I just turned 65. I'm still in shock. But the older I get, the more I am enjoying my new privileges. Seniors (what an awful word!) are the new elite. Politicians pander to us. We get tax breaks up the yin-yang. We suck up most of the health care. Our employers can't even kick us out the door. Not that most of us need to work. We're rich.

Yet society still treats us as if we're living on canned beans. We get discounts on everything. I can buy a TTC ticket for two bucks, even if I'm the wealthiest person on the bus. I get a seniors' discount at the movies. I choked the first few times we asked for seniors' tickets, but now I'd be outraged if we couldn't get them. I just wish they'd ask for my ID. But no such luck. To everybody under 30, everyone their parents' age is old.

My local gym reflects the general greying. It's jammed with enthusiastic seniors pushing barbells and doing laps. I take a class called Groove, where not-quite-young women cavort around the room to funky music and pretend they can dance. I look ridiculous, but so does everybody else. Naturally, I now pay the reduced seniors' rate. After class, a few of us sometimes hang around to chat over coffee. No one talks about their grandchildren. They talk about their trips to India, Thailand or Nepal.

The women in my class are by no means what you'd call wealthy. Nor are they what you'd call old. They're former professors and administrators. Some still work part time. They are vibrant, young-looking, even (to my eyes, anyway) sexy. Most have comfortable pensions and no debts. The ordinary Toronto houses they bought for modest sums several decades ago are now worth seven figures. They all say they're much better off at this age than they ever imagined they would be.

Canadian senior citizens are among the most affluent people in the world. Fewer than 5 per cent of seniors live below the poverty line – one-third the rate of children who do. Since 1999, the median net worth of seniors has jumped 70 per cent. We are better off financially than our parents, and we're way, way better off than the struggling 30-year-olds who will never enjoy the job security, the pension plans, and the high house prices and stock returns with which we've been blessed. We've worked hard for what we have. But we also stepped on a 40-year-long escalator that went straight up.
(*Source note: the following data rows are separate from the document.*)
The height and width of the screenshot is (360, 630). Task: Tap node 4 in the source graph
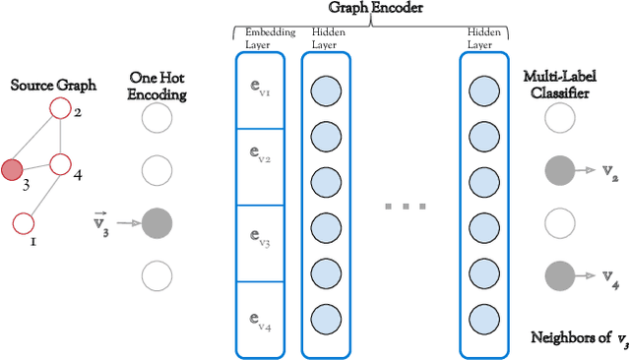point(60,163)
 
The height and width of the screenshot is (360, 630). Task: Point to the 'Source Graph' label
point(53,86)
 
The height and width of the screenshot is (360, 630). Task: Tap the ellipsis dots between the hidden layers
point(405,208)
So when budget time comes around, who gets the goodies? We do! This week's federal budget has been called a seniors' budget, and for good reason. We got twiddles to our RRIFs and expansions to our TFSAs. Our government cheques for OAS and GIS and CPP just keep rolling in, even if we don't need the money. We can hire financial planners to manipulate our affairs in clever ways so that our tax bills will be much, much lower than everybody else's. No matter how loaded we are, our health care and drugs are pretty well free. Now we can even get a tax break for our walk-in shower.

Multiply all of this by 20 or 30 years, and you get a wealth transfer from young to old that's truly impressive. Thank you, younger generation!

Why don't the kids revolt? It's a mystery to me. Maybe they figure it's worth it because their parents will benefit. Maybe they imagine that all this will be theirs too some day. (Good luck with that.) Or maybe they just don't know the score. It's pretty hard to get riled up over old people's RRIFs if you don't have a clue what they are.

Seniors, on the other hand, will fight tenaciously to keep what they've got (and to get more). We are frighteningly well organized, and we scare the hell out of politicians. We have lots of time to lobby, and we vote. Three-quarters of all 65-year-olds voted in the last federal election, but less than half of 30-year-olds did. No politician, however brave he or she may be, can afford to make us mad. Although some of us may look old and frail, we're as vicious as honey badgers if we're cornered.

Some high-minded people think the over-65s should start a "generativity revolution" in the name of fairness. If millions of seniors got together to demand changes in health spending, fewer tax breaks, and more means testing, the politicians would listen and our collective grandchildren would be better off. Alas, this won't happen. People are quite happy to help out their own grandchildren, but I suspect they are not so eager to help out other people's.

One day we'll change the retirement age to 74. Or everyone will come with a built-in expiry date and all our problems will be solved. Meanwhile, my friends and I are exploiting our privileges to the max. Perhaps I'll go back to university to study for an advanced degree. (Tuition is free at many universities, for seniors.) Perhaps I'll pick out some nice marble tile for our new walk-in shower (tax credit: $1,500). I'll even take advantage of Seniors' Day at Shoppers'. I hate it. But I can't resist.